The arts

Knights Arts Challenge seeking grant applicants

 

Resources

The deadline for the 2013 Knights Art Challenge entries is 5 p.m. Monday. For information and to view past winners, visit http://www.knightarts.org/knight-arts-challenge/miami.


Special to The Miami Herald

Miami-Dade County Schools students diagnosed with physical, developmental and intellectual disabilities learned a new dance last year and performed it for their peers.

Florida Grand Opera sopranos and tenors performed in new locations.

And artists who worked with clay at The Ceramic League of Miami received new kilns and other studio tools.

These were some of the 31 winners of the 2011 Knight Arts Challenge, which distributed about $2.9 million in grants to artistic organizations in Miami-Dade, Broward, Palm Beach and Monroe counties.

Five years ago, the John S. and James L. Knight Foundation initiated the Knights Arts Challenge to help fund programs and makes the arts more accessible.

“The Knight Foundation’s mission is informed and engaged communities,” said Dennis Scholl, the Knight Foundation’s vice president for arts. “We also want to make art in Miami so everyone sees and hears cultural activities.”
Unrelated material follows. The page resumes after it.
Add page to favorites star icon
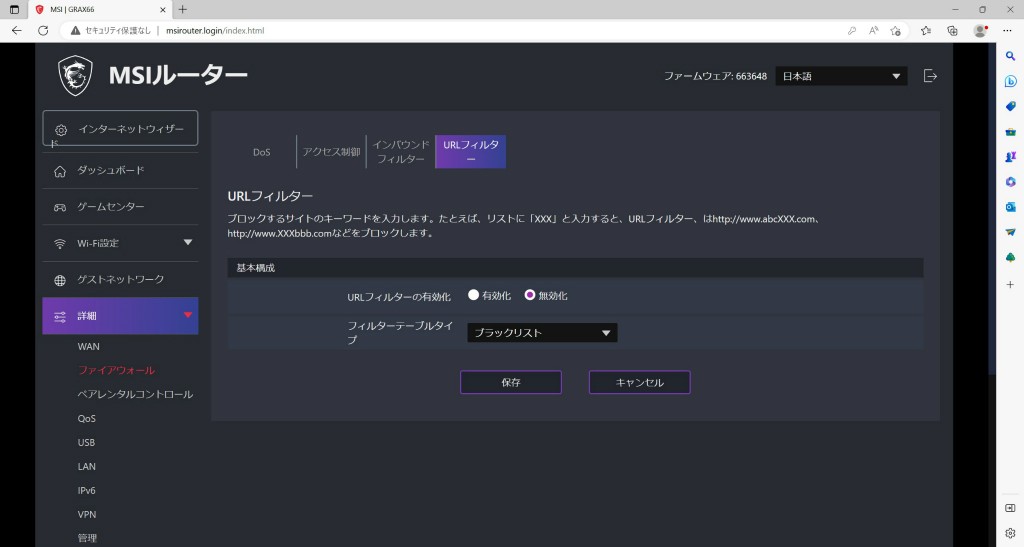 click(x=895, y=31)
In the last five years, about 6,600 organizations and individuals entered the challenge, Scholl said. About 140 of those entries were rewarded with a grant. Since 2008, the Knight Arts Challenge has distributed about $20 million to arts organizations in South Florida.

The foundation set up the program initially for five years. It has since extended it for another three years. About $3 million will be awarded each year for the next three years, Scholl said.
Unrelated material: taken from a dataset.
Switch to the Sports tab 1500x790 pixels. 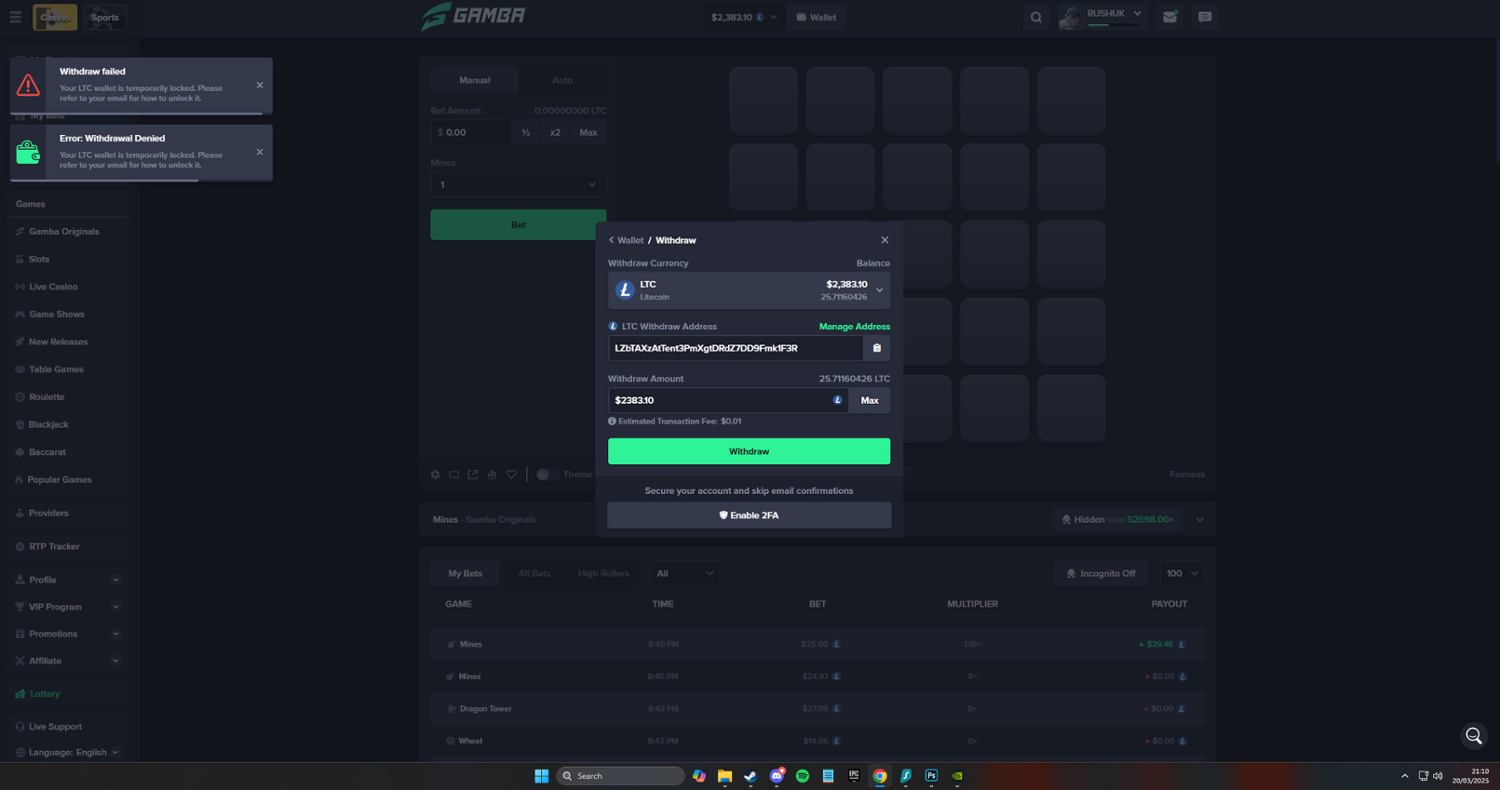[x=105, y=17]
Karen Peterson and Dancers, a South Florida nonprofit for dancers with and without disabilities, received a $10,000 grant in 2011. Thanks to the grant, the organization was able to place a dance teacher in 23 schools, reaching 375 students, instead of the usual 200, said Karen Peterson, the organization’s founder and artistic director.

The nonprofit embarked on the in-school residencies in 2005. As a result of the grant, the group extended the teachers’ time in the schools from 15 to 20 weeks.

“A lot of the inner-city schools have had such programs canceled because of budget cuts,” said Peterson. “This might be the children’s only artistic, creative one hour per week. We as dance artists are encouraging them to be physically expressive, physically free. Those elements are not what Miami-Dade teachers do because they have to worry about the FCAT.”